Sunday, May 27, 2012

The Cheesecake Holiday

This past weekend, those of us in the USA celebrated memorial day and this year, those of us who are Jewish celebrated the holiday of Shavuot, also known as the Festival of First Fruits and the Festival of Weeks. It is one of the three agricultural festivals. We also celebrate the day that the Jews received the Torah or Five Books of Moses. It is the custom to eat dairy meals on this holiday. For many this means blintzes and/or cheesecakes. Thus in our family, we also call it the Cheesecake Holiday. I have a feeling that we are not alone in this. 

Like many food bloggers, I too have a collection of cookbooks and cooking magazines that are underused. Of all the many cheesecake recipes I have, I chose the one from Fine Cooking magazine, from April/May, 2010. The article provides a basic recipe and then gives you numerous ways to improvise. The link to the article is here. Just follow the steps in the interactive and at the end you will be rewarded with the recipe.

Because I make cheesecake so infrequently, I decided to make a very basic cake. I used two packages of regular cream cheese, one package of neufchatel and 2/3 cup of light sour cream. I also used low fat graham crackers for the crust. The texture came out rich and creamy. I also prepped some strawberries to serve on top. For those of you who are taking part in the Tuesdays with Dorie/ Baking with Julia blogging group, the recipe for the berries is the one we will be using for the French Strawberry cake. Mix a little sugar with strawberries, let sit and then mash up.
For those of you who would like more information about Shavuot, the link is here.

Tuesday, May 1, 2012

TWD & BWJ: Hungarian Shortbread

This week the TWD/BWJ group is baking Hungarian Shortbread. Our hosts are Lynette and Cher.  The recipe can be found in each of their blogs and as always, in the book, Baking With Julia. 
I planned to make the shortbread yesterday. I took the butter out early in the morning so it would be at room temperature when I wanted to bake.  As the day got busier and busier, I kept looking at those four sticks of butter and wondering just how wise it is to bake these cookies, when really I should be watching my weight.  For that matter, how smart is it to join a baking blog and try and lose weight at the same time?  Oh well, I will think about that next week, when we don't blog. 

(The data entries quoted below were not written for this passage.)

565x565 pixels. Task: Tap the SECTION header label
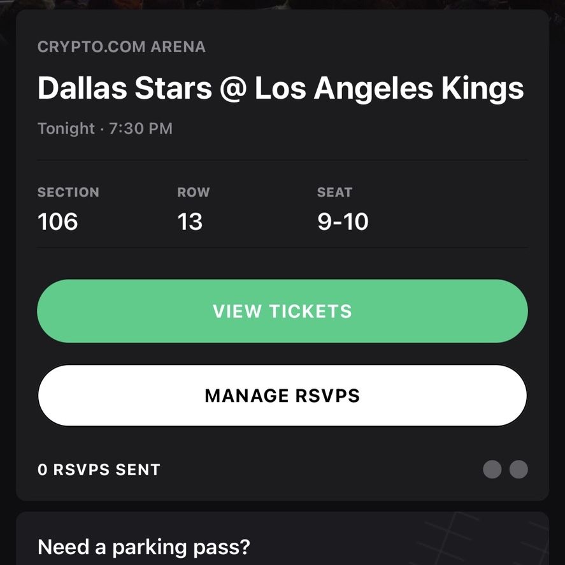68,192
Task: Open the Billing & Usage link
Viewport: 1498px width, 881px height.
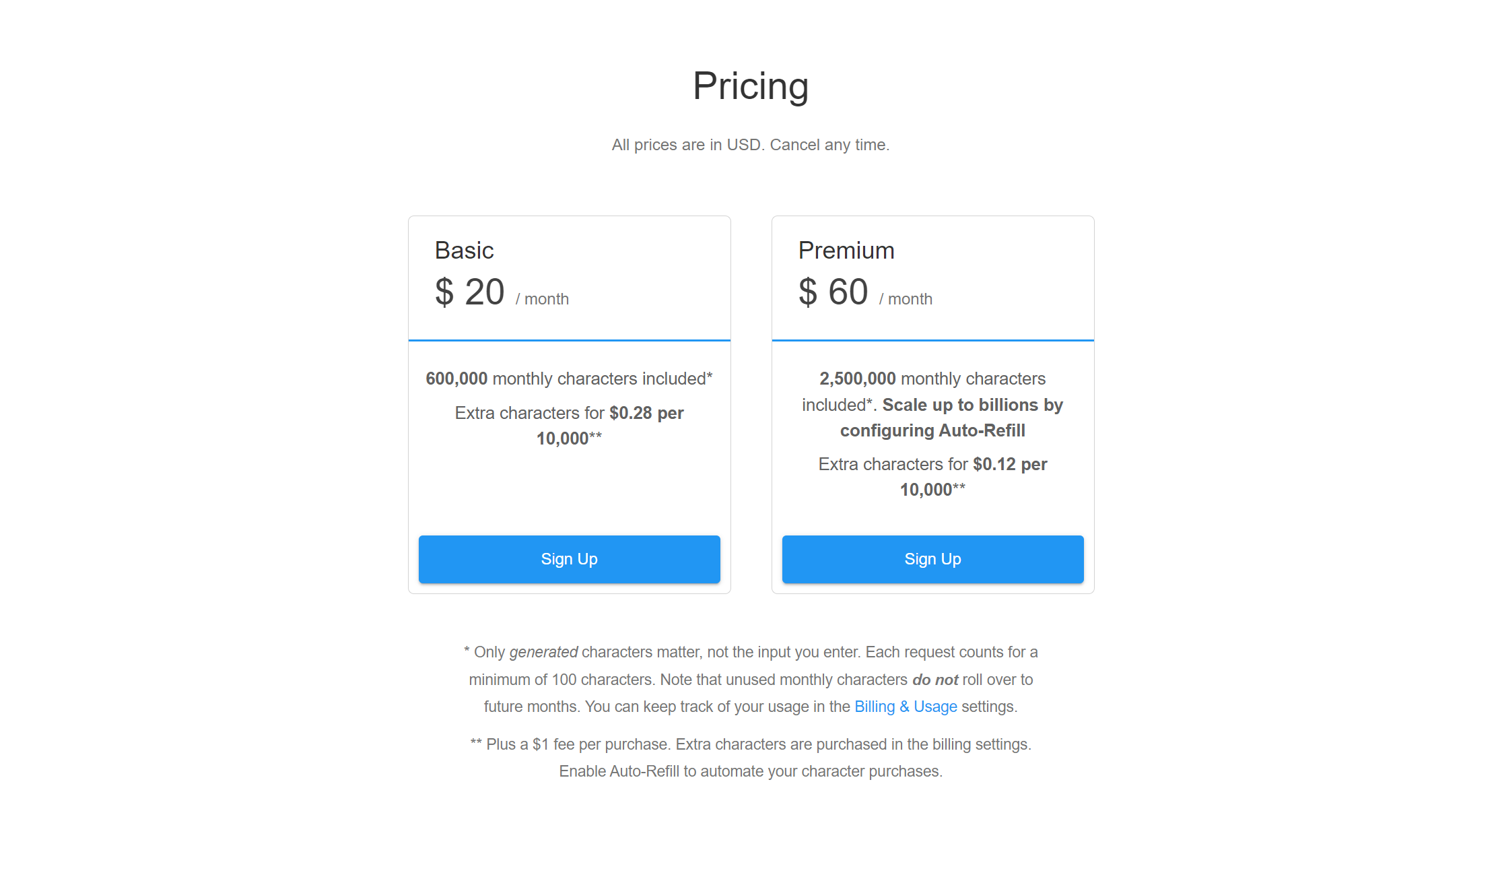Action: tap(906, 707)
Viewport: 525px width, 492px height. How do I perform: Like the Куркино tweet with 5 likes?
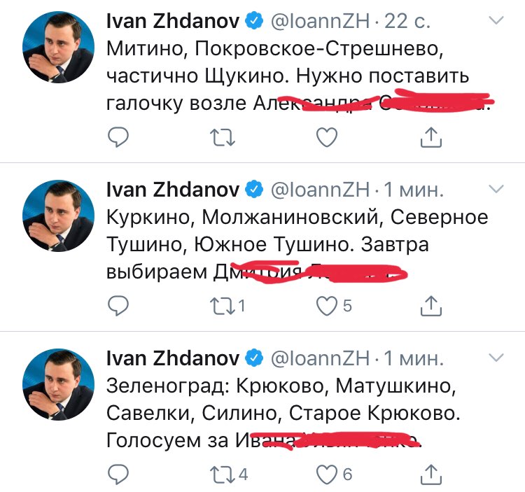coord(327,305)
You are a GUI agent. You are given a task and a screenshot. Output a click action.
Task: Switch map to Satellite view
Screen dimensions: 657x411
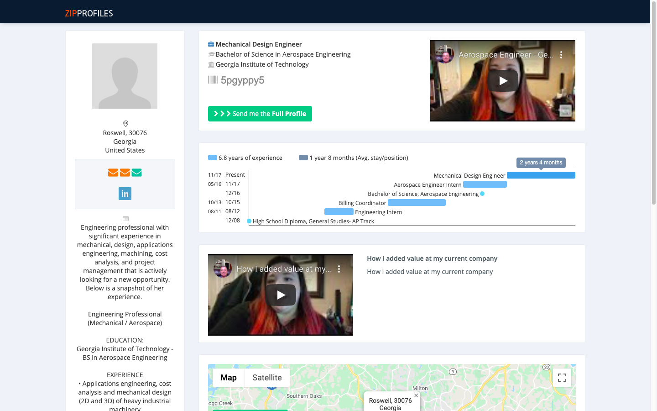click(267, 378)
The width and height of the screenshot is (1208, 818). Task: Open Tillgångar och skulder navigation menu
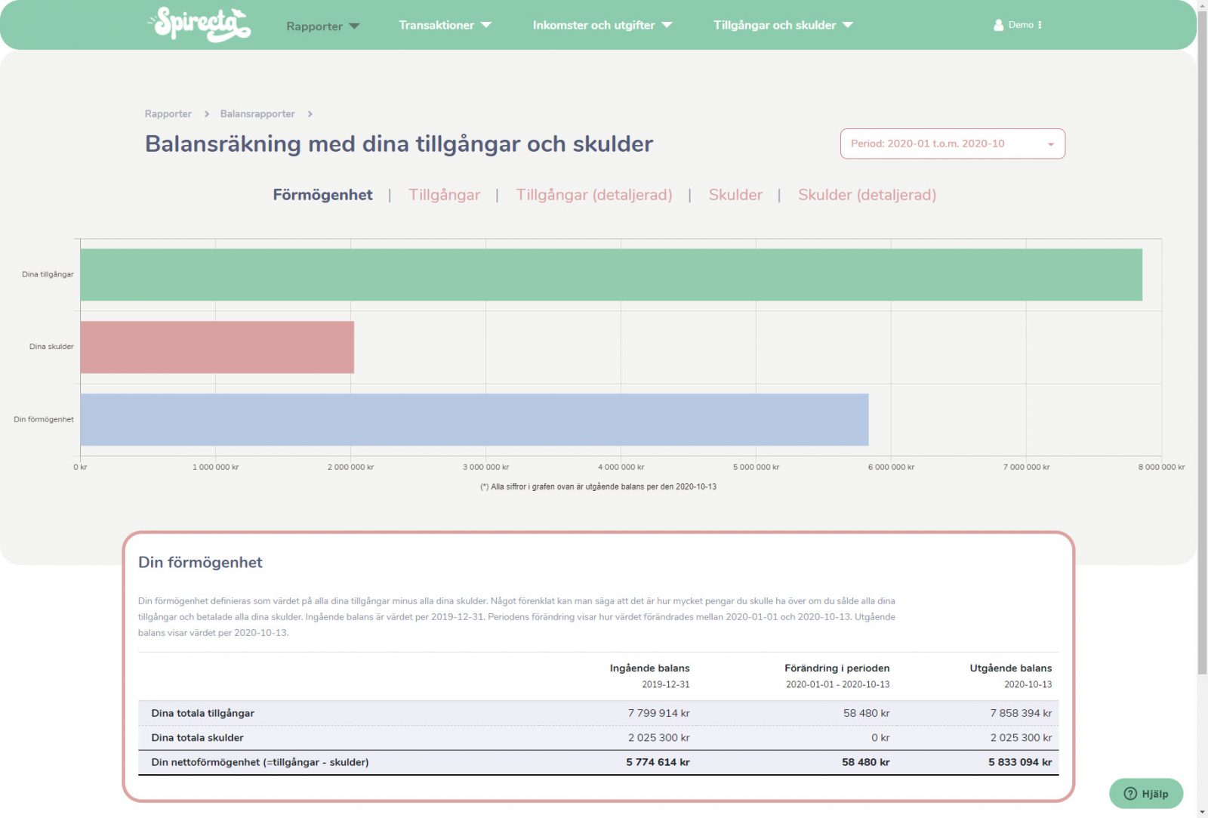coord(783,25)
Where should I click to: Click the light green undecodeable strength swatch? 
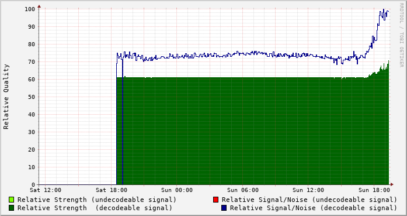(x=12, y=200)
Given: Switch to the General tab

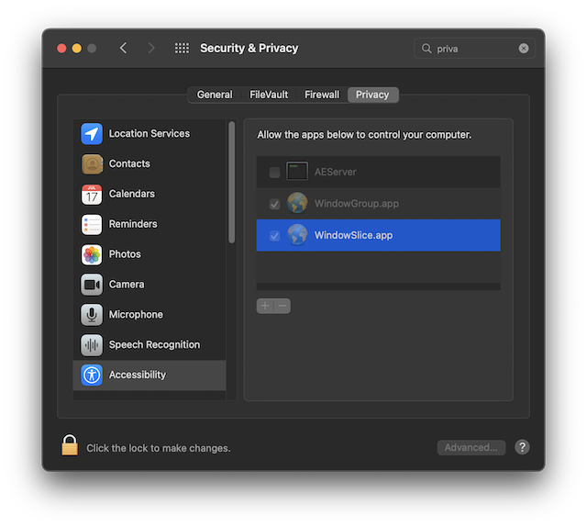Looking at the screenshot, I should pyautogui.click(x=215, y=95).
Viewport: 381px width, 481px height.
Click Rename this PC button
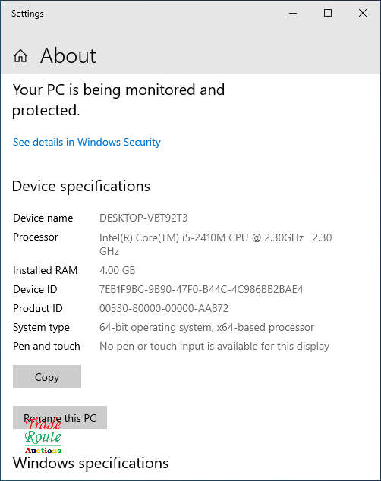(x=60, y=418)
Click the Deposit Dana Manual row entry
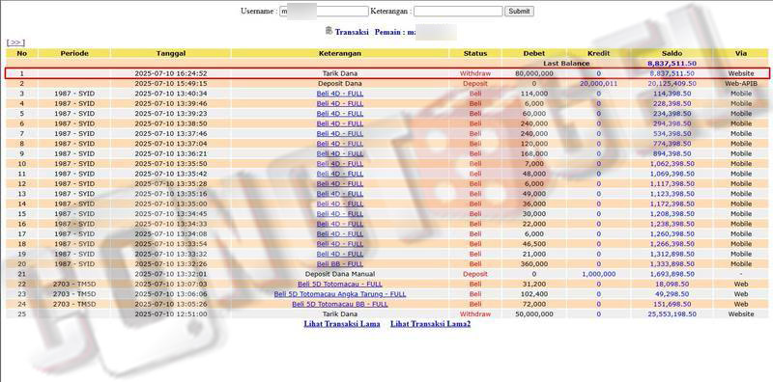 (x=340, y=274)
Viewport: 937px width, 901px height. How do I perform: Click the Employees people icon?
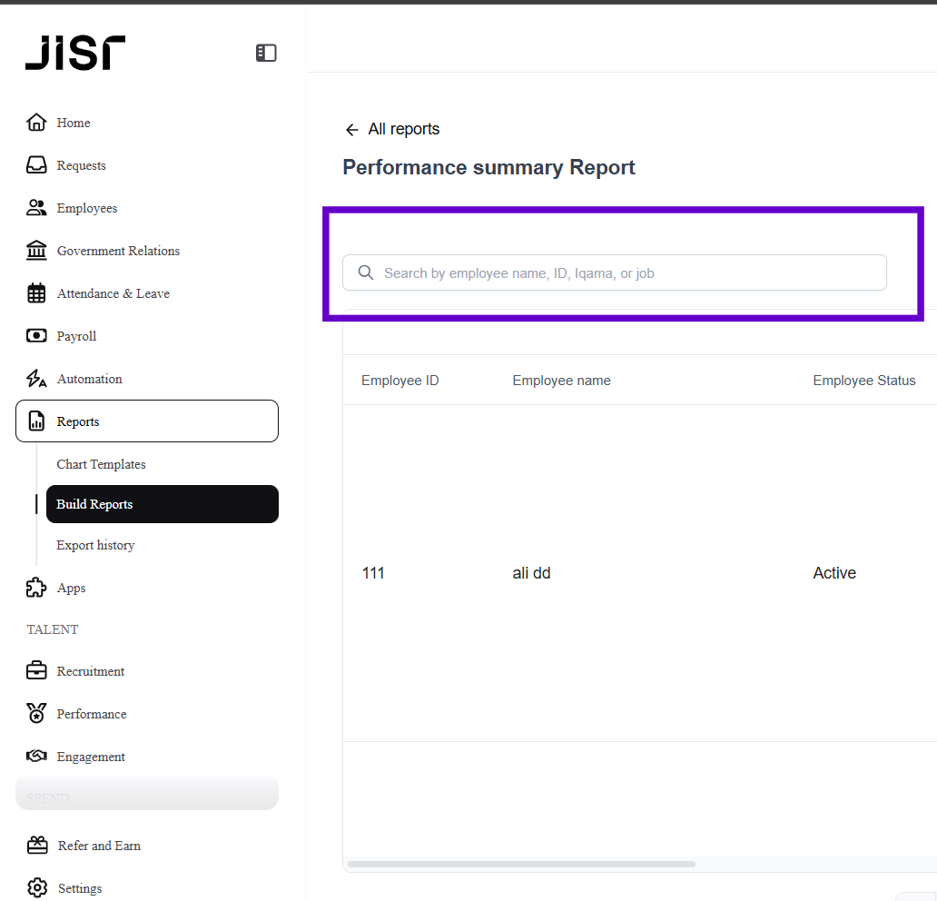click(x=36, y=208)
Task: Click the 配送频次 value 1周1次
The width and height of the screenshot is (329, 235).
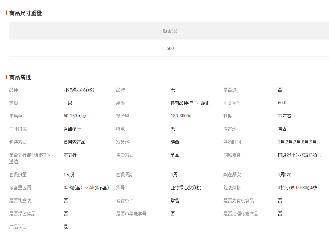Action: 284,175
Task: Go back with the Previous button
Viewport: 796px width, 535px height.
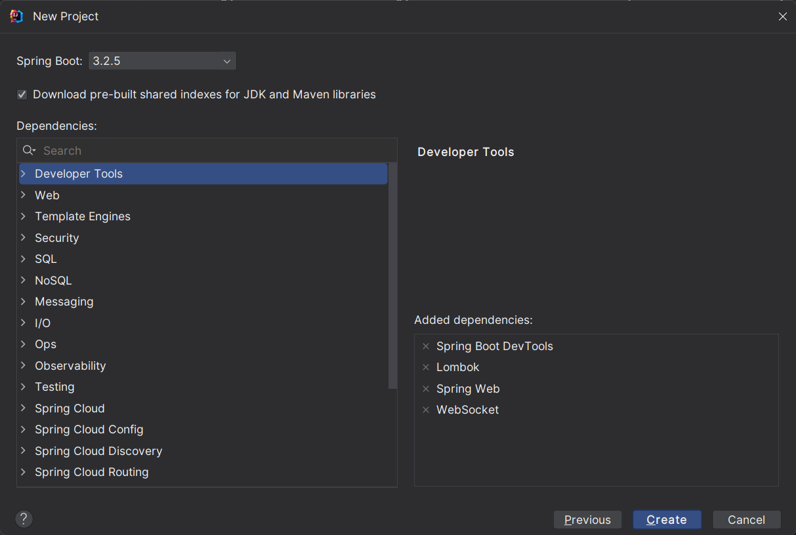Action: [587, 520]
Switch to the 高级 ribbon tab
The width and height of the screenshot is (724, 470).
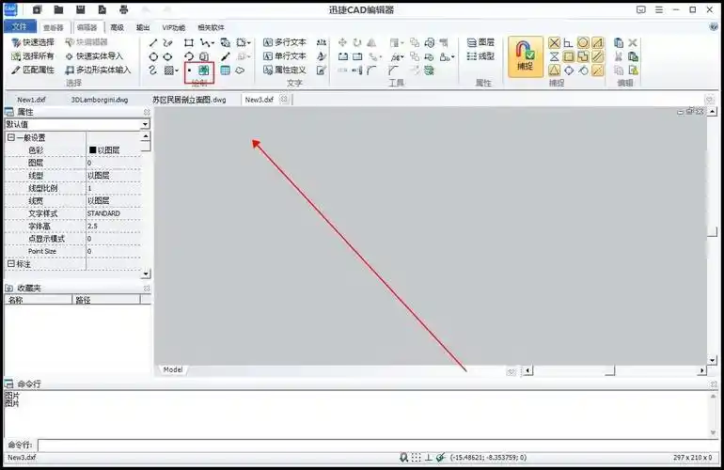coord(117,27)
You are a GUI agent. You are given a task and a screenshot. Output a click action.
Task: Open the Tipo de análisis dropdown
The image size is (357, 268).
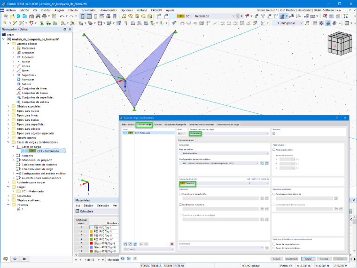point(224,153)
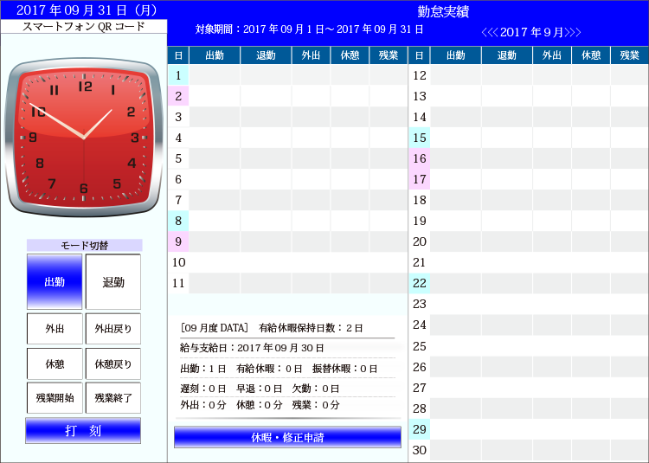
Task: Select the 出勤 mode button
Action: [x=55, y=281]
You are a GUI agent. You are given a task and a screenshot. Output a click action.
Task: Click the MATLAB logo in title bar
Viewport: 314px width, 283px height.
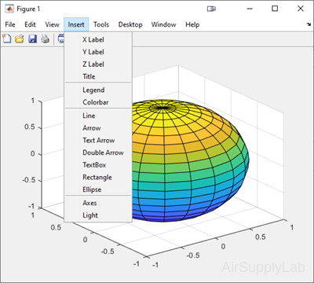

I will say that this is one buttery treat. Even after I mixed the dough, it looked and felt like one huge lump of butter.  As is often the case, I took advantage of the wisdom and experience of other bakers. After reading the P & Q's on this recipe, I decided to pre-bake the bottom layer by itself for 15 minutes. I lined the pan with parchment paper and I used blackberry preserves. 

This recipe calls for grating the dough, which is a lot of fun, but you do have to wrap and freeze the dough first.  Next time, I will be more careful how I wrap the dough. It was so sticky, I just plopped it formlessly on wax paper. As a result, once the dough froze, I had to make sure I got the wax paper out of the nooks and crannies where the dough had folded over the paper.

These cookies are easy to make and very tasty, but if I make them again (and given the amount of butter that's a big if) I will cut down on the sugar and skip dusting them with confectioner's sugar altogether.  I also found that the bottom layer was a bit soggy.  Oh well, I hope the kids enjoy them when they get home from school.